══ Reading text

This book is another “practical” introduction to the Z formal specification language. How does it compare with John Wordsworth’s Software Development with Z (Addison-Wesley 1992)? Here is Wordsworth introducing subsets and power sets: “One set is said to be a subset of another if all the members of the one are also members of the other.... The power set of a set ... is the set of all its subsets.” And here is Bryan Ratcliff: “Since a set is itself a (structured) value, it must have a type and hence belong to a set itself.... [I]f we declare ... setOfInt to be a ‘set-of-integers variable’ ... setOfInt can be any set whose elements are integers ... To declare setOfInt, we would use the powerset operator [thus] ... setOfInt : PZ. For this to make sense, the expression PZ must denote a set whose elements are sets themselves ... PZ must therefore denote the set of all possible sets which can be constructed from the elements of Z – that is, all different possible subsets of Z.”
Z is a very large and complex notation for set theory, along with a schema language that facilitates its application to imperative programs. Any introduction – “practical” or not – has to convey a huge amount of theory. Alas, Ratcliff is neither logically nor linguistically up to the task. He remarks: “We often speak of a set ‘containing’ a member.... but you should understand that, strictly, a set is its constituent members and is not some kind of ‘container’ with a certain contents (sic).” But if that were so, the empty set would be nothing; and Ratcliff would be wrong to assert that a set and its power set could have no common member: if x is a member of s then {x} is a member of the power set of s, but if a set is its members, {x} is x, which is therefore also a member of the power set of s. Nor is this an isolated mistake: he uses “substitute” to mean “replace”; he uses “axiom” to mean “atomic well-formed formula”; he says that a mathematical variable “denotes a unique element”, which may be “non-specific” – which of the integers is it that is non-specific? He has heard about some problem of confusing logic with metalogic, so objects to the perfectly proper use of truth functions like “Ù” (and) in metalogical propositions; but he says that tautologies are “propositional laws (of the predicate logic)”, and identifies the formula, “PÚ¬P”, with the Law of Excluded Middle.

════
══ Dataset records

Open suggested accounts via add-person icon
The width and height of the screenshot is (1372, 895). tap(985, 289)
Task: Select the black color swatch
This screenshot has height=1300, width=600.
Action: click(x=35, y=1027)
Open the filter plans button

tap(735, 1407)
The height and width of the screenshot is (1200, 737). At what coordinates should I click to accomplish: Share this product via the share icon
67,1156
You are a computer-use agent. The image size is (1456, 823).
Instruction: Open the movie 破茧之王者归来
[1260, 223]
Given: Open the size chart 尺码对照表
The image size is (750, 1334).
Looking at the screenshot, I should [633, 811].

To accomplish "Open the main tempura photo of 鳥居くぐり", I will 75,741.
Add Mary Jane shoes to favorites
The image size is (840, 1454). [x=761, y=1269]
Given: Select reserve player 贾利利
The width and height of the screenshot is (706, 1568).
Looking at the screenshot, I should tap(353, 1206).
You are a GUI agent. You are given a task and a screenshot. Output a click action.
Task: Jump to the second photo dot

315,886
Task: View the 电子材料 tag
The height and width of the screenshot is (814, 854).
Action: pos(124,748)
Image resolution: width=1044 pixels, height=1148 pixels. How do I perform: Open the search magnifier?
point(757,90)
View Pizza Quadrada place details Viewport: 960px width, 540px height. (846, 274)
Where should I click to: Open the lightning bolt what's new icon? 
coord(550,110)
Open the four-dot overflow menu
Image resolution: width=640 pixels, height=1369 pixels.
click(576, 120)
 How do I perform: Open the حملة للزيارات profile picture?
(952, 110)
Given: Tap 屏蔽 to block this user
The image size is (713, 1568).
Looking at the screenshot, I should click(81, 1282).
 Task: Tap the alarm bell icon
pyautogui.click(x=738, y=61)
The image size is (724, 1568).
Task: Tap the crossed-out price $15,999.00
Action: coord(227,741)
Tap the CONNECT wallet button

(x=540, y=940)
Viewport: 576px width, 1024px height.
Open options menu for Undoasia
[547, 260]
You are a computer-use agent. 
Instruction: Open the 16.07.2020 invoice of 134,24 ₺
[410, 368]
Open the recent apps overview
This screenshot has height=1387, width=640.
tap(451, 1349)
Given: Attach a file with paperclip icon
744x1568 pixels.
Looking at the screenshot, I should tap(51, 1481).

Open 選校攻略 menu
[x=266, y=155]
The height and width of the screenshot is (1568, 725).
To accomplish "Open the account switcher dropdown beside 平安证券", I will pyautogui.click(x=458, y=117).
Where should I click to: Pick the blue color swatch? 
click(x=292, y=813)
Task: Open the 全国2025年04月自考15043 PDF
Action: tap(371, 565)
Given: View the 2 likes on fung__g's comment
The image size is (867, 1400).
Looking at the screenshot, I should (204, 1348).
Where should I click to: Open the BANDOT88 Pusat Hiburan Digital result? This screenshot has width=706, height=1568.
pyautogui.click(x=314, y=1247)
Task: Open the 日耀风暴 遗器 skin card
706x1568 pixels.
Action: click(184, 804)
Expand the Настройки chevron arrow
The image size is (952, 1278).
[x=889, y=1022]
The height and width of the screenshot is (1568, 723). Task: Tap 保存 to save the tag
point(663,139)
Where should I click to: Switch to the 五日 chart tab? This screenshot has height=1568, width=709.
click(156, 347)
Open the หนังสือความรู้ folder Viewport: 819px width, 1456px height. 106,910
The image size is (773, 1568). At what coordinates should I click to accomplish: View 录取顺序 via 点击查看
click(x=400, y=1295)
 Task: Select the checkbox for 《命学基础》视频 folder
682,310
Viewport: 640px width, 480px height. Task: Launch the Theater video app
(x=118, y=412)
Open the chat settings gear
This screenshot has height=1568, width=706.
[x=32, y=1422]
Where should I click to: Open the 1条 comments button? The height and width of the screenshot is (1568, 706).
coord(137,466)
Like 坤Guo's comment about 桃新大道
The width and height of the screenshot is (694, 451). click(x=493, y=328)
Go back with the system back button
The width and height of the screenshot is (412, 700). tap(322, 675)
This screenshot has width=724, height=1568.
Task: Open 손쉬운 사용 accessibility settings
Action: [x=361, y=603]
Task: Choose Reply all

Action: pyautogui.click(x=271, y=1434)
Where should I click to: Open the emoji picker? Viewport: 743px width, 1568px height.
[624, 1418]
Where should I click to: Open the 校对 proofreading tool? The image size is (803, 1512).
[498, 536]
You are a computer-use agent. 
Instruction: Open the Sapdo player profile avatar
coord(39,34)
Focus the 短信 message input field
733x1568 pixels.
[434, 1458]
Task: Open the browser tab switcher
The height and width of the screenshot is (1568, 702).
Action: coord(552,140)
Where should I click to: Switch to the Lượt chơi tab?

════

Given exercise 1:
In the review of the Z book:
(a) Which earlier book does the reviewer compare this one with?
(b) How does the review describe Z?
(c) What does the reviewer say Ratcliff uses "substitute" to mean?
Given exercise 2: Could you resume the review of the Z book, starting after its last sentence?
The records were taken from a separate source.

Task output 1:
(a) John Wordsworth's Software Development with Z (Addison-Wesley 1992).
(b) As a very large and complex notation for set theory, along with a schema language that facilitates its application to imperative programs.
(c) "Replace."

Task output 2:
Unfortunately, the whole subject of formal specifications is riddled with confusion; worse confounded by Ratcliff. Firstly, the use of mathematics (rather than merely logic) does not bring rigour; mathematicians are notoriously non-rigorous; their notion of “set” was shown incoherent by Russell and (they hope but cannot tell) can be saved from contradiction only by some ad hoc adjustment of the theory, which, in the case of Z, unfortunately prohibits sets having members of different types. Secondly, in formal systems, as in life, a good maxim is: take what you like and pay for it. If we take all the power of set theory, it is no use complaining that we have had to sacrifice any mechanical theorem prover (but has Professor Dijkstra taught us nothing of simplicity and weakness?) Thirdly, the concepts of notation and formality are entirely orthogonal: nothing prevents us writing formal, unambiguous statements in English. How could it? Perhaps taught by a good introduction to Z, we write such statements in a formal notation and translate the notation into English: there are the required English statements – technical and “human-understandable”. At least, they are understandable if we avoid Z-locutions like “The set of cats is a member of the power set of the set of animals”, and say instead, “Each cat is an animal.” But perhaps some people’s grasp of English precludes all logic, formal or informal. Ratcliff interprets “he and she do not love each other” as “he does not love her and she does not love him”; and from his major case study scenario, on Van Hire, which makes no mention of fuel, he concludes that if one transit van runs on diesel so does any other.
“[D]iscussion of the precise relationship between proof and truth is outside the scope of this book.” Sadly true.
Copyright © 1995, 2001 Adrian Larner. The author asserts all moral rights.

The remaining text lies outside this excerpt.